Because the industry has yet to create a new replacement standard, media companies are continuing to use Nielsen panel data. But the solution might be simpler than we think: more accurate, ethically-sourced data that reflects changing demographics.
The big data vs. panels debate
Nielsen has argued that big data “has limitations” and can “increase the probability of waste and fraud.” I respectfully disagree.
Data can be adjusted for its biases. Panels, on the other hand, can create biases, as they don’t fully consider the nuances of consumer behavior, especially as it relates to audiences that are underrepresented. One example of this issue arises in political polling. The wide discrepancies happen due to not having accurate representation from people who work multiple jobs.
Analytics need to reflect changing demographics, and panels have never been effective at understanding growing minority audiences. Consider this fact: When Nielsen began using panels some 50 years ago, the U.S. was 88.6 percent white. Today, the U.S. population is much more multiracial and more diverse. As of 2020 Census data, the U.S. was 61.6%, 18.7% Hispanic or Latino, 12.4% Black or African American, and 6% Asian. What’s more, the percentage of people who reported multiple races changed more than all of the race-alone groups, from 2.9% in 2010 to 10.2% in 2020. Overall, more than 50% of all TV viewers ages 18-24 are diverse.
It’s impossible for such an outdated approach to keep pace with the rapid growth of both multicultural and diverse U.S. audiences and their consumption of CTV.
The untapped power of CTV and mobile data
With third-party cookies going away, there’s plenty of opportunity for brands to use ethically sourced first-party data to build custom audiences that improve their targeting accuracy. But there’s an important caveat to the best first-party data to leverage: It should be based on mobile and CTV devices.
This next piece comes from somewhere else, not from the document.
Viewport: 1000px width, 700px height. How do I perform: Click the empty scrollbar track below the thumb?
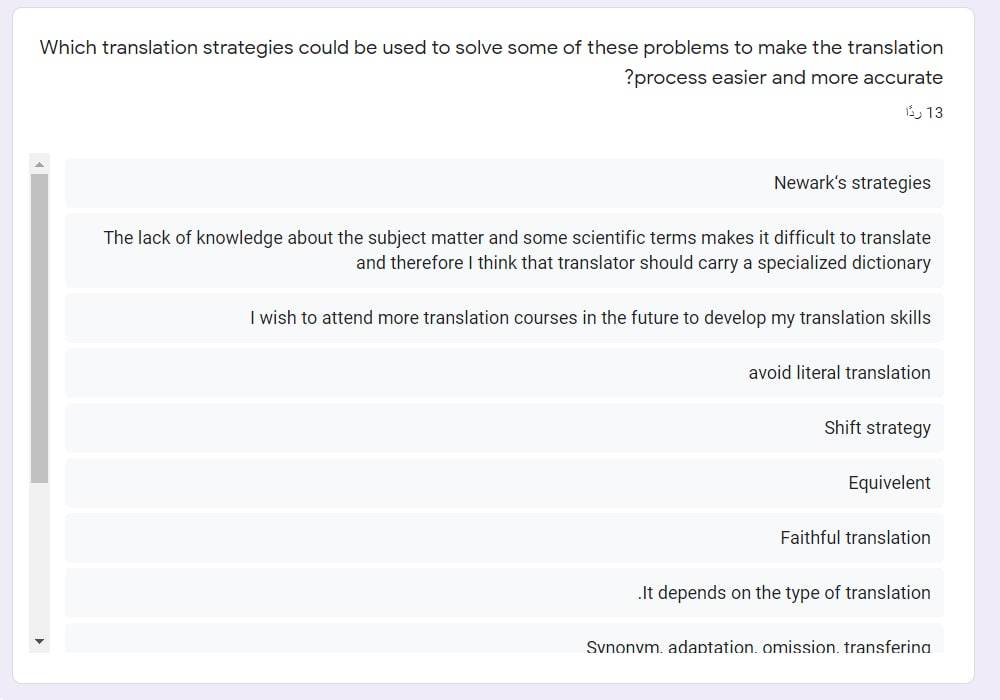[40, 557]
When you inform CTV targeting with app behavior data from mobile devices at scale and then match this data to millions of validated CTV households, you create more accurate, relevant, and unique audience segments and insights. Mobile-based signals let you determine viewer action from your ads, increasing the ability to scale multicultural audiences across CTV. When you layer this data with other customer information such as interests, purchase signals, POI, program type, and, yes, even Census data, you get a more robust—and reliable—profile of your target viewer.
A path forward for more precise CTV targeting
As the world continues to change, so must the mechanisms we use to understand TV viewers. Using a mobile data-based approach in CTV helps unearth more comprehensive audience insights than the one-dimensional panel methodology that has been used since the 70s. This data can help reach viewers not represented effectively on panels, increasing message effectiveness in the way media is consumed today: simultaneously on mobile and TV. The result is a more inclusive approach in which every viewer counts.
Aziz Rahimtoola is the CEO and co-founder of Sabio.